Los franceses aprovecharon el trabajo de los miles de españoles con la idea de prepararse para una guerra contra la Alemania hitleriana que se auguraba próxima en el tiempo. “Mientras estaba en las Compañías de Trabajadores Extranjeros, mi tío se puso enfermo. No es que fuera nada grave, pero le dieron permiso para que pasara unos días con su familia en Castelnaudary y de esta manera se recuperara”, explica Mercè.
De aquellas jornadas de reposo en el pueblo, Domingo Armengol -padre de Marina, hermana de Josep Julià- recordaba en sus memorias: “Rebem la visita d’en Josep Julià i Bruguera, germà de la Marina […] Trobant-se molt malalt, obtingué un permís per passar uns dies entre nosaltres”. Y sigue: “Ens pocs dies es posà molt bé, inclús jugà algún partit de futbol amb l’equip de Castelnaudary. Eren bons amics amb l’Albert. Sempre estaven jugant”. Albert era el bebé de Marina. Había nacido en el exilio.

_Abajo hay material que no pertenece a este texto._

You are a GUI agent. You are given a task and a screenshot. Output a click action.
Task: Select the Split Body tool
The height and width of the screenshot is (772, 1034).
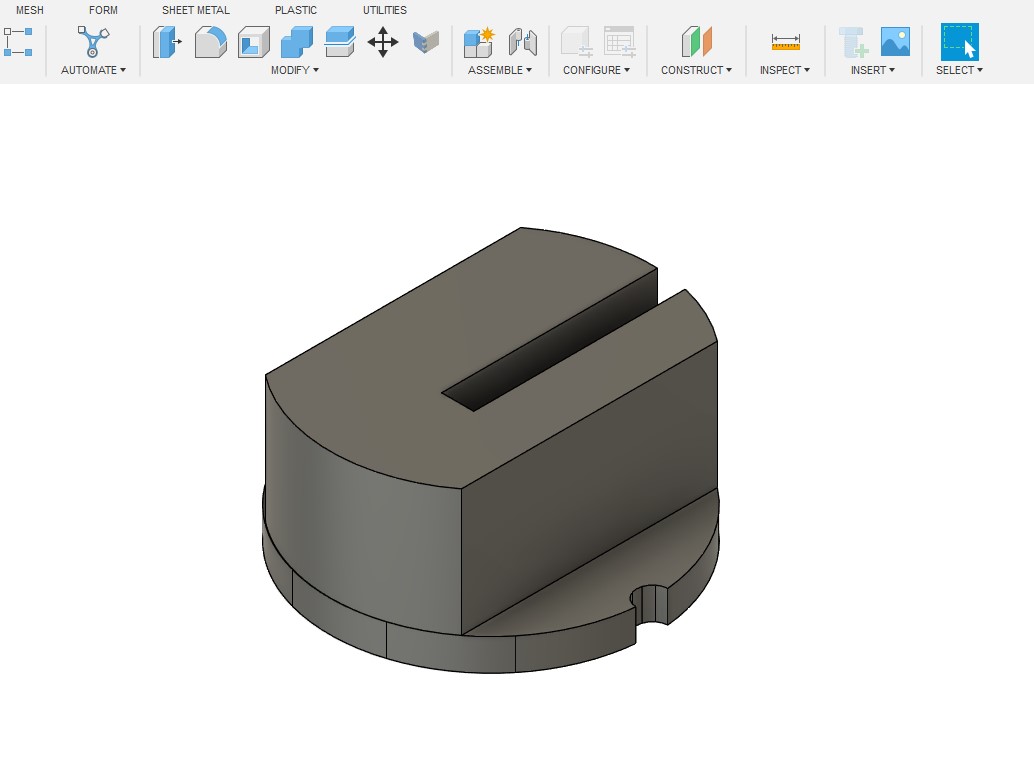click(340, 42)
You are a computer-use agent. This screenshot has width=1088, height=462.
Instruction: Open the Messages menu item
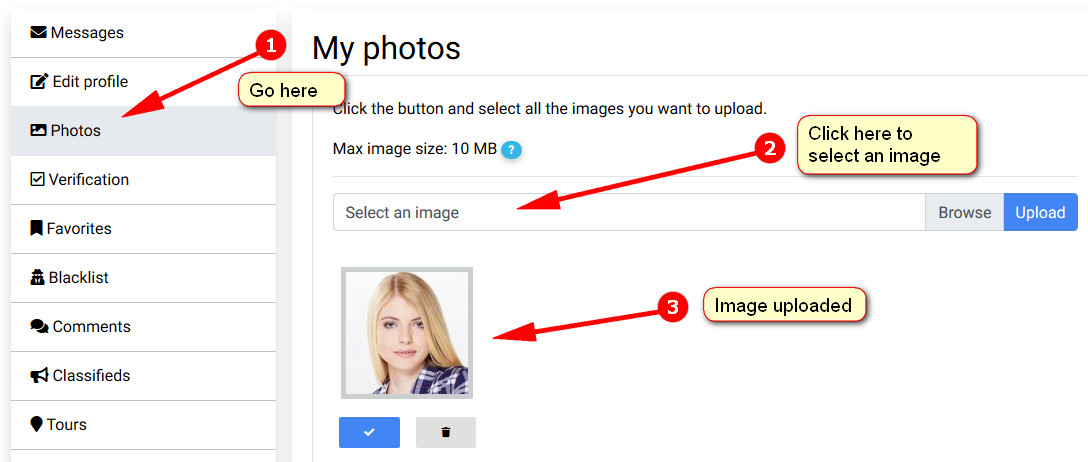87,33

A pesar de que los familiares de Josep Julià hicieron todo lo posible para que el joven -“que era considerat com a soldat francés”, indicaba Domingo- se quedara con ellos, ya que la invasión alemana se acercaba (“la situació de la guerra es posava cada dia més malament”, añadía), Josep tuvo que volver a su trabajo de levantar trincheras.
Pero los temores se convirtieron en reales cuando el ejército del III Reich invadió Francia en la primavera de 1940. Unos 5 mil republicanos, miembros de las Compañías de Trabajadores Extranjeros y de los Regimientos de Marcha, murieron en la conquista, según Amical de Mauthausen. Otros 10 mil cayeron en manos de la Whermacht.
Ésa fue la suerte, la mala suerte, que corrió Josep Julià. Así comunicaba el joven, en una carta que remitió a su familia el 5 de julio de 1940 desde la población gala de Baccarat -al noreste del país- que había caído preso de los nazis: “Estic bé de salut […] Vaig a donar-vos la nova, que és quelcom original, que em trobo junt amb els demés companys presoner dels alemanys des del dia 21 del passat juny […]”. Sobre el incierto futuro que podía esperarle, Josep afirmaba: “La nostra situació ningú sap quina és. És qüestió de tenir paciència i tenir sort, que jo crec que ja començo a merèixer-la”.
Por los textos que escribió a su hermana Marina sabemos que Josep fue enviado a un campo de prisioneros de guerra de los alemanes. En concreto, al “stalag” XVII A, situado en el pueblo de Kaisersteinbruch, en la actual Austria. Allí era el cautivo número 79878.
Marina y su familia recibieron misivas de Josep en febrero, marzo y abril de 1941. En la carta de este último mes, el joven egarense manifestaba sus ganas de ver al niño: “Deseo que tu pequeño Albert te siga creciendo y se haga cada día más hermoso, pero eso de crecer que lo haga despacio, pues de lo contrario cuando yo lo vea ya tendrá mi edad”. Después, la pista de Josep Julià se pierde en el tiempo. De nada sirvieron los reiterados intentos de su hermana Marina de saber de él mediante constantes solicitudes de información dirigidas al Comité internacional de la Cruz Roja de Ginebra.
Josep había ingresado en el campo de exterminio de Mauthausen a fecha de 7 de abril de 1941, sólo seis días después de haber escrito la última carta en la que expresaba sus ganas de ver al pequeño Albert. “Durante la visita que había hecho a la familia con el objetivo de recuperarse de su enfermedad, mi tío se encariñó muchísimo con el niño. En casa siempre hemos pensado que, al partir de nuevo, Josep se añoró mucho y que la vuelta a la difícil rutina diaria había terminado desmoronándole”, comenta Mercè Armengol.
En julio de 1943, la familia que Josep Julià tenía en Castelnaudary, en Francia, recibió por escrito la triste noticia de que el joven había muerto en el campo de Gusen. Le trasladaron hasta allí desde Mauthausen. Sólo tenía sólo 24 años. “Siempre hemos creído que mi tío falleció en la cámara de gas”, dice Mercè. Fue el 24 de diciembre de 1941. Su hermana Marina conservó hasta la muerte -hace apenas cinco años- la foto de Josep en su cartera.